Bridge column, January 13: Find the lucky play on an unlucky day
Bridge declarers must seek the truth -- incontrovertibly the right play. It will not always win, due to the vagaries of the cards, but if you always find the best line, you will be a winner.
In today's deal, South is in four hearts. After West leads the spade queen, what is the truth, the right line of play?
When I run this deal in classes, the majority adopt an incorrect approach. I cannot decide if you should get bonus points for working out what that is, or if it is better that it never occurs to you.
South's jump to game was a tad aggressive, but he was -- no lie -- a member of the "if you smell a game, bid it" club.

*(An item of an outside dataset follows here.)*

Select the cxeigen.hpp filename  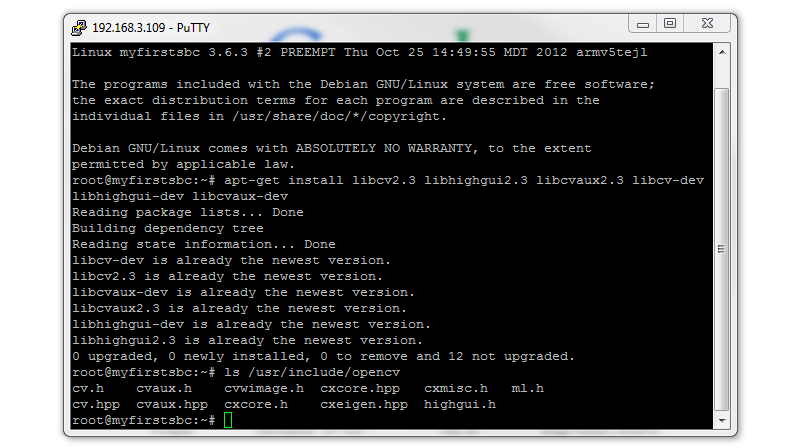click(364, 405)
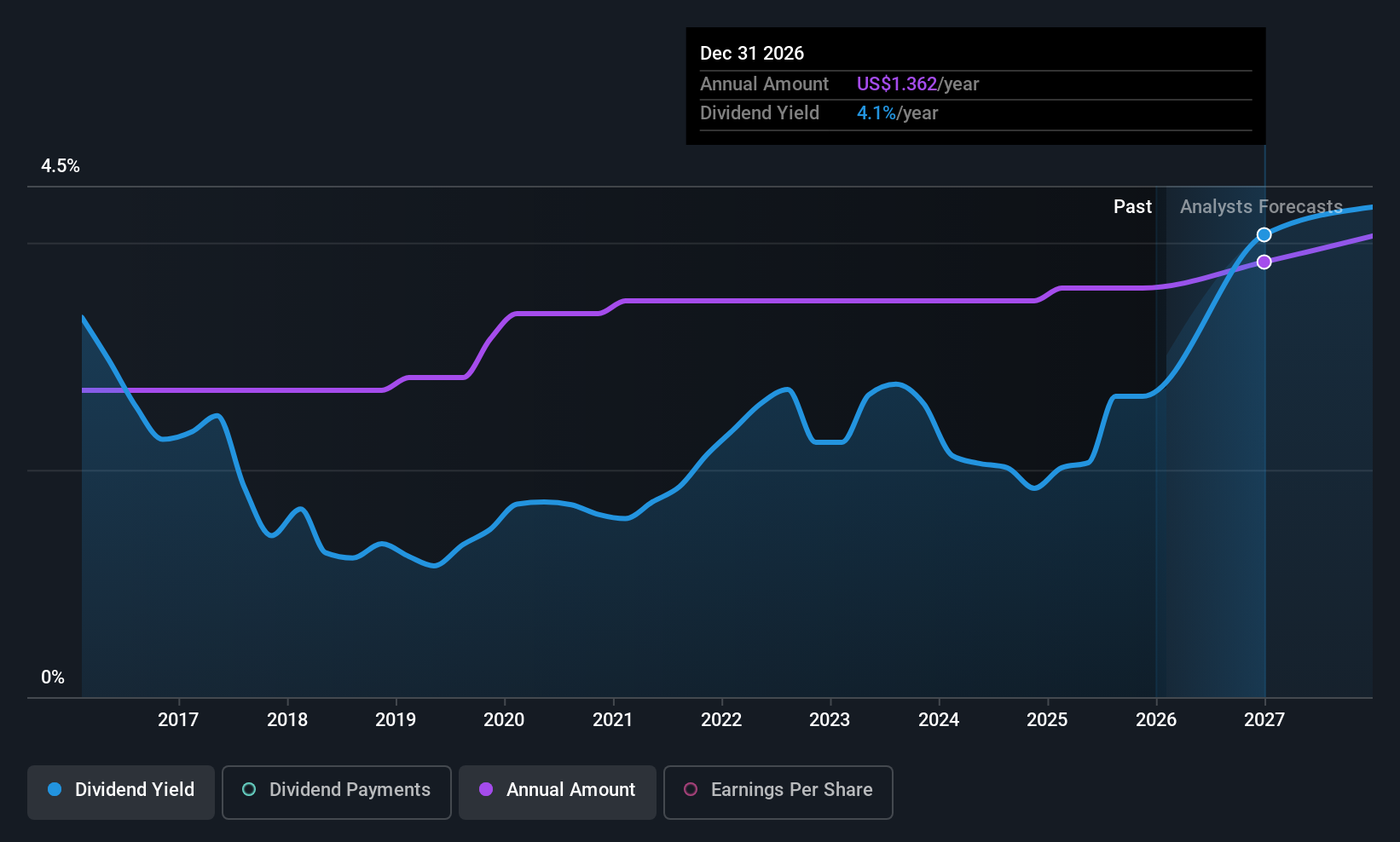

The "standard" line of play is: win with the spade king, cash the spade ace, play a trump to dummy, ruff the last spade in hand, and draw another round of trumps. Then, when the 3-1 break comes to light, declarer finally turns to clubs. When East wins a trick in that suit, if he is a good defender, he returns his last trump to kill both the club ruff and the contract.
The better declarers see that they have four losers in their hand: two diamonds and two clubs. They also notice the shorter club holding in the dummy and that they can ruff a club. They take the first trick, cash the club ace, and lose a club. When they are back in their hand, they ruff their last club high, draw trumps, and claim.